Подруга вылетела из хорошей коммунальной квартиры, как (перед новым годом можно использовать этот штамп) пробка из бутылки шампанского. Она говорила: «Это невозможно расселить», повторила фразу раз десять, потом принялась за новую: «Тут не сможет жить мыслящая женщина». Подругин муж интересовался у саксофонистов, как называется их группа, а я посмотрел кухню, не очень, к слову, большую, учитывая количество пользователей, и плит всего две, и столов.
«Пользуемся по очереди», — сказала Алина, снова возникнув с охапкой детей. Показала два графика: один насчет уборки, второй – относительно посещения кухни.

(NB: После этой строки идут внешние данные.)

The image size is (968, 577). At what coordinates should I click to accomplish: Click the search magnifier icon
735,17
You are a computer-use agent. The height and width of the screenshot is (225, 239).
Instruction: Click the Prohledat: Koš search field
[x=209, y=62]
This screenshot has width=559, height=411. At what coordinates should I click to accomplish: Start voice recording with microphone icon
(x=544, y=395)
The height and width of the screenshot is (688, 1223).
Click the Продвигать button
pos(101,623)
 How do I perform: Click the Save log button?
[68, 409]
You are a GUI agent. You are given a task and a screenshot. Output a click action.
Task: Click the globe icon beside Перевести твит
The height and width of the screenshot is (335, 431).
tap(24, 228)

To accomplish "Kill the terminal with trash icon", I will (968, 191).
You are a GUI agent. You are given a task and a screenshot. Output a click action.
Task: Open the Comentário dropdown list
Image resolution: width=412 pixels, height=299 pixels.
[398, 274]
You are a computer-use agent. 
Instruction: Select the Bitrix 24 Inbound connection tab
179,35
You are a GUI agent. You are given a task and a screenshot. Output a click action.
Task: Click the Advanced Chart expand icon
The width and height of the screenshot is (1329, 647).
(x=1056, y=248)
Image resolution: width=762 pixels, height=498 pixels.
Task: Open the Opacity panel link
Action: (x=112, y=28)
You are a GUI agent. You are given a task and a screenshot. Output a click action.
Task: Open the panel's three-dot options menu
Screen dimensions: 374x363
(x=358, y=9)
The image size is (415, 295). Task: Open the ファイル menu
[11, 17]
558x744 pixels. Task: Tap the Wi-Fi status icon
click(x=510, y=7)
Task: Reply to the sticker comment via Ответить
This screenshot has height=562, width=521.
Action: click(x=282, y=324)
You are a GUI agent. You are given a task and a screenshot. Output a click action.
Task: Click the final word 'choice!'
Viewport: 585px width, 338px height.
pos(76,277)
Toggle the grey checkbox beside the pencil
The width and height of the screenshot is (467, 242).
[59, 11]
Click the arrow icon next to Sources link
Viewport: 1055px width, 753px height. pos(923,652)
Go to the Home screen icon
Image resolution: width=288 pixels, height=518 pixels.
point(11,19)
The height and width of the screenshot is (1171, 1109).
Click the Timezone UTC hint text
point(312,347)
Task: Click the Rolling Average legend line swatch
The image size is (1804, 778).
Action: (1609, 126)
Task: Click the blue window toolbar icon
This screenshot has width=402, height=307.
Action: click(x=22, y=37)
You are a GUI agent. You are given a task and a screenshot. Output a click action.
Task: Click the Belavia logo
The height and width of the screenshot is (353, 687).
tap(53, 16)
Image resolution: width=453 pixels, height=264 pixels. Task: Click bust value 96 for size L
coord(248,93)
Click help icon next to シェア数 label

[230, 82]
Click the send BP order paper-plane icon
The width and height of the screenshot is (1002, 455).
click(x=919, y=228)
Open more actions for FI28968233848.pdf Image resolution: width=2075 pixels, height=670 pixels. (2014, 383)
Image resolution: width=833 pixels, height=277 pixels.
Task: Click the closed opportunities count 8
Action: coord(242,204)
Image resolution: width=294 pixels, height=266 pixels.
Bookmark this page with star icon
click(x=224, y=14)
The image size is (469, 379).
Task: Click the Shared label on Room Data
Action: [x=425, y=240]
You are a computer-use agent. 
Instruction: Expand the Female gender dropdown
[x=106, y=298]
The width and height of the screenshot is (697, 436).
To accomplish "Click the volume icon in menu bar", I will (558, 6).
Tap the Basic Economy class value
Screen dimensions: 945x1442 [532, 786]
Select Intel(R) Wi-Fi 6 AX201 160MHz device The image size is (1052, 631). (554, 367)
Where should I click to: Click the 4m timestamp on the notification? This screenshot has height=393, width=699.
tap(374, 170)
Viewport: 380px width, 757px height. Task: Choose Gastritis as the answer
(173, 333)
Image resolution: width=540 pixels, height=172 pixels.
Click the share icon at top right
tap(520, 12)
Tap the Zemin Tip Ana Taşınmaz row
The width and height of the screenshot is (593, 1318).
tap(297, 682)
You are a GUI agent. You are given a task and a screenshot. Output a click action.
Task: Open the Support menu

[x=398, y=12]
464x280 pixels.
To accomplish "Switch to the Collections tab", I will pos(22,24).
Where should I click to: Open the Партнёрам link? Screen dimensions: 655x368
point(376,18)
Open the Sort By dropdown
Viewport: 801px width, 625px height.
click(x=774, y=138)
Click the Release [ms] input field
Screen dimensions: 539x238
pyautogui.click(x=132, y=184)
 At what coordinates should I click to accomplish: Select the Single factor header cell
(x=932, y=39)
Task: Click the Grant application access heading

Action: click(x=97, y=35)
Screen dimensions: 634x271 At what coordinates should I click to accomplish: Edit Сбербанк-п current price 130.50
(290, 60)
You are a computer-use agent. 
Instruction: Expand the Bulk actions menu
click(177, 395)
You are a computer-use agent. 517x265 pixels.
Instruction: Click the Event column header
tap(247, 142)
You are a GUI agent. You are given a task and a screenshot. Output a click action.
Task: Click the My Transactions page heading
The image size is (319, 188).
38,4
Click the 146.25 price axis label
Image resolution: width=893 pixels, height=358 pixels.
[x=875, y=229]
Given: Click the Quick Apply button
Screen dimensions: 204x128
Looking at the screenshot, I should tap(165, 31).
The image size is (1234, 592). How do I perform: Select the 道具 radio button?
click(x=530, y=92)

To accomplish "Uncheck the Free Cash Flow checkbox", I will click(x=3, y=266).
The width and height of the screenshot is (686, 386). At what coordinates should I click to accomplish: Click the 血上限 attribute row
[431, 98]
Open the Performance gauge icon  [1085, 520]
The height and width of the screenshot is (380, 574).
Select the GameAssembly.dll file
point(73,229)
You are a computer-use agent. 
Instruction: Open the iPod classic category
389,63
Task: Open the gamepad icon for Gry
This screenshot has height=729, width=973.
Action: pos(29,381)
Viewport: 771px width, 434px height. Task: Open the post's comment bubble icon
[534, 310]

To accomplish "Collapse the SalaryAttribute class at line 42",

В ванную комнату заходить не стал, зато походил по окрестным дворам, через подворотни, напоминающие то ли бомбоубежища времен ядерной гонки, то ли подвалы инквизиции соответствующего периода. Презирая холод и летящий в физиономию снег, на маленькой табуреточке сидел мужик в семейных трусах и панаме, читал бумажную книгу и курил. Я присмотрелся. Это оказался роман Эдуарда Тополя «Кремлевская жена»; не знаю, добавит ли это что-нибудь к рассказу.